Geltungsdauer und Erlöschen
Die Baugenehmigung hat eine begrenzte Geltungsdauer. In der Regel erlischt sie, wenn nicht innerhalb einer bestimmten Frist – je nach Landesbauordnung zwischen drei und sechs Jahren – mit der Bauausführung begonnen wird oder wenn die Bauausführung länger als ein Jahr unterbrochen wird. Die Frist kann auf Antrag verlängert werden, sofern sich die Sach- und Rechtslage nicht wesentlich geändert hat. Eine einmal erteilte Baugenehmigung genießt Bestandsschutz, solange sie nicht zurückgenommen oder widerrufen wird. Dieser Bestandsschutz überträgt sich auf das errichtete Gebäude und schützt dessen genehmigte Nutzung auch bei späteren Änderungen des Planungsrechts.

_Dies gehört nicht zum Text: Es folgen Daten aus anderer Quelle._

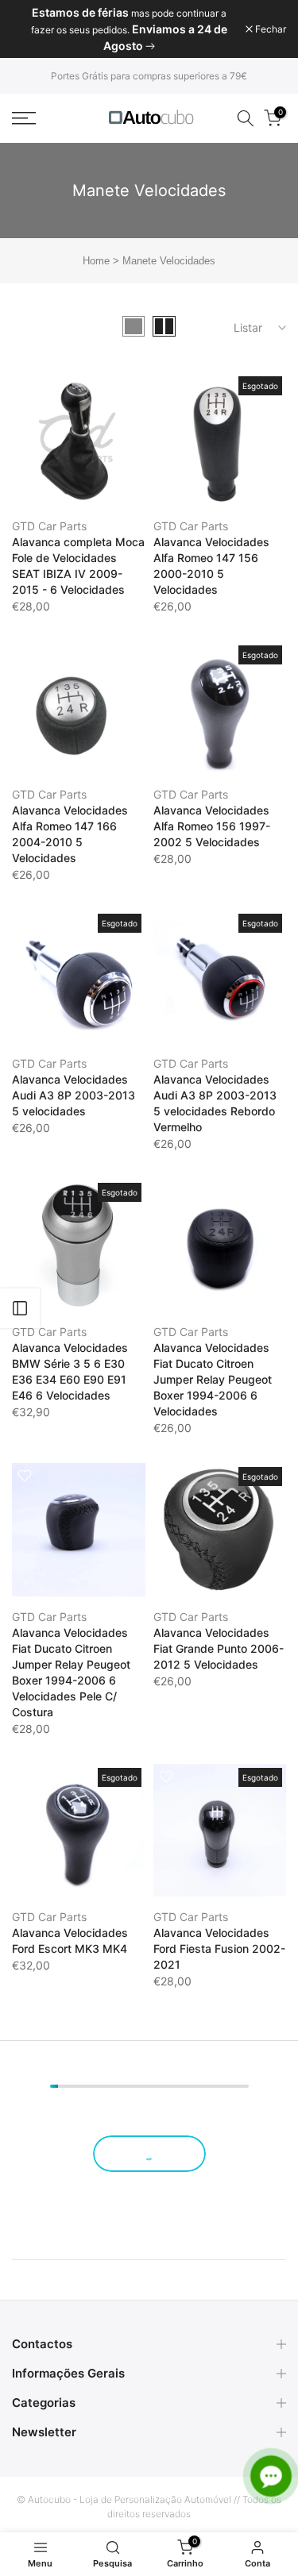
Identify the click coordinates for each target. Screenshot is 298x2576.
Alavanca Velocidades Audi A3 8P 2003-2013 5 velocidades (73, 1095)
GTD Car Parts (49, 526)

Baugenehmigung und Nachbarschutz
Die Baugenehmigung entfaltet auch Wirkung gegenüber Dritten, insbesondere gegenüber den Nachbarn des Bauvorhabens. Nachbarn werden im Genehmigungsverfahren beteiligt und können innerhalb einer bestimmten Frist Einwendungen gegen das Vorhaben erheben. Werden die Einwendungen nicht berücksichtigt, steht dem Nachbarn der Rechtsweg offen – er kann Widerspruch einlegen und gegebenenfalls Klage vor dem Verwaltungsgericht erheben. Nachbarschützende Vorschriften sind insbesondere die Abstandsflächenregelungen, das Gebot der Rücksichtnahme und bestimmte Festsetzungen in Bebauungsplänen.
Schwarzbau und fehlende Baugenehmigung
Wird ein Bauvorhaben ohne die erforderliche Baugenehmigung ausgeführt, spricht man von einem Schwarzbau. Die Bauaufsichtsbehörde kann in solchen Fällen die Nutzungsuntersagung und im äußersten Fall die Beseitigung des Gebäudes anordnen. Allerdings besteht unter bestimmten Voraussetzungen die Möglichkeit einer nachträglichen Genehmigung, wenn das Vorhaben materiell genehmigungsfähig ist. Schwarzbauten stellen ein erhebliches Risiko bei Immobilientransaktionen dar, da sie den Bestandsschutz gefährden und zu behördlichen Maßnahmen führen können.
Bedeutung der Baugenehmigung für die Immobilienbewertung
Für die Immobilienbewertung ist die Baugenehmigung von zentraler Bedeutung. Sachverständige prüfen im Rahmen der Verkehrswertermittlung stets, ob eine gültige Baugenehmigung vorliegt und ob die tatsächliche Nutzung der genehmigten Nutzung entspricht. Fehlende oder abweichende Genehmigungen werden als besondere objektspezifische Grundstücksmerkmale erfasst und können den Verkehrswert erheblich mindern. Umgekehrt kann eine erteilte Baugenehmigung für ein noch nicht realisiertes Bauvorhaben den Wert eines Grundstücks steigern, da sie Baurecht und damit Entwicklungspotenzial verbrieft.
Fazit
Die Baugenehmigung ist das zentrale Dokument, das die rechtliche Zulässigkeit eines Bauvorhabens bestätigt. Sie schützt den Bauherrn, die Nachbarn und die Allgemeinheit und hat unmittelbare Auswirkungen auf den Wert einer Immobilie. Bei jedem Immobilienerwerb und jeder Immobilienbewertung sollte die Genehmigungslage sorgfältig geprüft werden.